Requirement.
Return each line of the listing in which the word "Essentials" appears.

Records shown.
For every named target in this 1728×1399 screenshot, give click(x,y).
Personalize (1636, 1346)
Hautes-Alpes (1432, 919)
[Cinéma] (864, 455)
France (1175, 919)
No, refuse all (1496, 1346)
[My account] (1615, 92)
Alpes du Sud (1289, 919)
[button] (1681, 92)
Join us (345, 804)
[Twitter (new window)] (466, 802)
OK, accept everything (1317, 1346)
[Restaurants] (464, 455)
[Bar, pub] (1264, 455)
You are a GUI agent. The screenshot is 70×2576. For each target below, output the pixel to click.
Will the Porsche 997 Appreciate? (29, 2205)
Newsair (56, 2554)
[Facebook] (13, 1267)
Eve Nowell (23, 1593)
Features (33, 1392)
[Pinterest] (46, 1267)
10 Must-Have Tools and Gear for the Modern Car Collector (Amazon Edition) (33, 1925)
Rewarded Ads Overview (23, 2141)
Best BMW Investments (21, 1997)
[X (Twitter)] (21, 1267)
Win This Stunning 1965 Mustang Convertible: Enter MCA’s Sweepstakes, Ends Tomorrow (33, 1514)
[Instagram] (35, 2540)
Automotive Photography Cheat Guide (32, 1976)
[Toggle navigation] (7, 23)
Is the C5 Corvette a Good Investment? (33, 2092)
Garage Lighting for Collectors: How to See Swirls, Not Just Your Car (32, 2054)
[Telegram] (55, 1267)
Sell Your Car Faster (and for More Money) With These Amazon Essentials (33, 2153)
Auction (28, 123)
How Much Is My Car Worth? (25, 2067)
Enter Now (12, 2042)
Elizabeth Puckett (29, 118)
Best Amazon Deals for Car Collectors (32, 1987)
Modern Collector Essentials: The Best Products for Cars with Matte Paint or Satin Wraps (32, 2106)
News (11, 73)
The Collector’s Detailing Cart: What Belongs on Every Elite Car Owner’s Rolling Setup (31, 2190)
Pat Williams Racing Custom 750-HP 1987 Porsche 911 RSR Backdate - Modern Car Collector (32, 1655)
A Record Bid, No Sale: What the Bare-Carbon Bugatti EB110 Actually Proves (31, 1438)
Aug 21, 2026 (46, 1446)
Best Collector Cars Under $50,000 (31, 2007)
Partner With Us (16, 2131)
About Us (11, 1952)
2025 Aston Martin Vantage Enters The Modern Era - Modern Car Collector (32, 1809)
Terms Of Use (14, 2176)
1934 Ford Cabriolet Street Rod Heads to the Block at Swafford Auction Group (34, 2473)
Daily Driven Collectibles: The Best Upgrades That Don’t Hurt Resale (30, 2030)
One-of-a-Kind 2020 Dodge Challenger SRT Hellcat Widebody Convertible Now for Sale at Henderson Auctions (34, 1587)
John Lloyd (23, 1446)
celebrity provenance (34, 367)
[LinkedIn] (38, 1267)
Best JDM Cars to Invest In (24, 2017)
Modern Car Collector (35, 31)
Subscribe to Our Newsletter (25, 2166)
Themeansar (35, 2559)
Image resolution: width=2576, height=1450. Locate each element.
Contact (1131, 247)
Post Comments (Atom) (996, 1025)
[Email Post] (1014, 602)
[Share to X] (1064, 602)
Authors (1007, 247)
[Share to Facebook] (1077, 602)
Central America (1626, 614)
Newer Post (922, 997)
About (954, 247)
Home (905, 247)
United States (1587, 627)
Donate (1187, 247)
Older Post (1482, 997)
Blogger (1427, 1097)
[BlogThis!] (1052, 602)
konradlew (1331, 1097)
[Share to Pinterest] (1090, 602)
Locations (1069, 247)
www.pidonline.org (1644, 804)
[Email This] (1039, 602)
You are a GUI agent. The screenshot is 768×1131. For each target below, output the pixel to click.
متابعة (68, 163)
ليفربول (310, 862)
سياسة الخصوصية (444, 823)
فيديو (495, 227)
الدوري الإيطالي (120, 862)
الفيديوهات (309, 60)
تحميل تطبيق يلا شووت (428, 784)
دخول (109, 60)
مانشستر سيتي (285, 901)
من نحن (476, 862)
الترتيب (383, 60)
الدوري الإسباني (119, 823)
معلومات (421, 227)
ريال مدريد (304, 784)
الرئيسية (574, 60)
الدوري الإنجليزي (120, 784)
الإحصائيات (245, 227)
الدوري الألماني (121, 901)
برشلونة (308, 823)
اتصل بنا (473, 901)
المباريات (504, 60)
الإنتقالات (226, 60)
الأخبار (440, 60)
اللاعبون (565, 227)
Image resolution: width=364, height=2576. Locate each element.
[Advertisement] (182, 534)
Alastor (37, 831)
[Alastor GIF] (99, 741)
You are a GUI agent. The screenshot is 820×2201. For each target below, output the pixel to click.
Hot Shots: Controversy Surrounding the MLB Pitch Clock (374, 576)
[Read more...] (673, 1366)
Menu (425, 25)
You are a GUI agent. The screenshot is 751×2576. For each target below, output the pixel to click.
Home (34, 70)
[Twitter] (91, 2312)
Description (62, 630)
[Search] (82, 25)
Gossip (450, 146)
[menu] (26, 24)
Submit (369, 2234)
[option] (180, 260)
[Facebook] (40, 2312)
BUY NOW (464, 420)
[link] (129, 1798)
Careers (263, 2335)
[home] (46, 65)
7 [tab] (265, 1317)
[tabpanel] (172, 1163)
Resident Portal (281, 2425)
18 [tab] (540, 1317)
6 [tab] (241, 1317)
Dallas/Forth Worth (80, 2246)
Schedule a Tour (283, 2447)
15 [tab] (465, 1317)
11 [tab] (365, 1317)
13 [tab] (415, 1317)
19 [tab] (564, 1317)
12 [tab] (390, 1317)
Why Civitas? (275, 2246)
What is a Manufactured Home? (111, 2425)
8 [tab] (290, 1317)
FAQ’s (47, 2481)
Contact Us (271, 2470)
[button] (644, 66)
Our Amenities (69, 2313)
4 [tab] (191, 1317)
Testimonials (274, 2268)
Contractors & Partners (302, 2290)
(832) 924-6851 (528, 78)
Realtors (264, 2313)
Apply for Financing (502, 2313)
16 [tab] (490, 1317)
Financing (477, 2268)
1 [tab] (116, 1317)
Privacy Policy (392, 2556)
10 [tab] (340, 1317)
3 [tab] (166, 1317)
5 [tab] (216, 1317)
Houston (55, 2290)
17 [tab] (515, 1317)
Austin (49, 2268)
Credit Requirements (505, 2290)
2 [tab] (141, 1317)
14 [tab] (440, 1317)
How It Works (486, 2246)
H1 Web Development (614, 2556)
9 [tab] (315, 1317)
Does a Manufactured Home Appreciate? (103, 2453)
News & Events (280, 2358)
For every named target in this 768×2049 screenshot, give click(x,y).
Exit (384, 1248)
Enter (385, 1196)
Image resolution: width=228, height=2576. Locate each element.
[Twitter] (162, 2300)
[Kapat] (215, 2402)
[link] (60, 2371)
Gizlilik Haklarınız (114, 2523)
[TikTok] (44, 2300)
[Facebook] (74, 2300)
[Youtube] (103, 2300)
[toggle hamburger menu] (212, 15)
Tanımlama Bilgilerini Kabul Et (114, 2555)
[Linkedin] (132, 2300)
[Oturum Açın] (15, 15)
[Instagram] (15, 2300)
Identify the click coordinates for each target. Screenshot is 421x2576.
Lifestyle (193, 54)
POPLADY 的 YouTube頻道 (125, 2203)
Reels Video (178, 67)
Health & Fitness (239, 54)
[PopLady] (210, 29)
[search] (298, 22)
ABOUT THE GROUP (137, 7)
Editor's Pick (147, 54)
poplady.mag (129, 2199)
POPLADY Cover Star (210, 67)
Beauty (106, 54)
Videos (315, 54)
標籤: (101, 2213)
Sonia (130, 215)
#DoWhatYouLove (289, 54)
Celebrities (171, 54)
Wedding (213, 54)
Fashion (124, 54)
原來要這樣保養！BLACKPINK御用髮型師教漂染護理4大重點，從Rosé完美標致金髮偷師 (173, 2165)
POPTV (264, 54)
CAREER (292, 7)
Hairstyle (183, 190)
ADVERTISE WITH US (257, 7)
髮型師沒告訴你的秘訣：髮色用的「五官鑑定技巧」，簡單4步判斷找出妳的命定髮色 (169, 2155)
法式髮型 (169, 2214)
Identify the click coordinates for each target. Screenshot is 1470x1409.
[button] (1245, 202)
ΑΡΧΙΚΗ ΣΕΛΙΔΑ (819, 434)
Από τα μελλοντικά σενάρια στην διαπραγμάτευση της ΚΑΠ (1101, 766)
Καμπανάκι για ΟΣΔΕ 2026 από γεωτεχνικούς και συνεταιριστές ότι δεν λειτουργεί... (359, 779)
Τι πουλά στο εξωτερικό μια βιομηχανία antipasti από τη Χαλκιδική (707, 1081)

Exercise output.
Sell Your Car Faster (and for More Money) With These Amazon Essentials (33, 2153)
Modern Collector Essentials: The Best Products for Cars with Matte Paint or Satin Wraps (32, 2106)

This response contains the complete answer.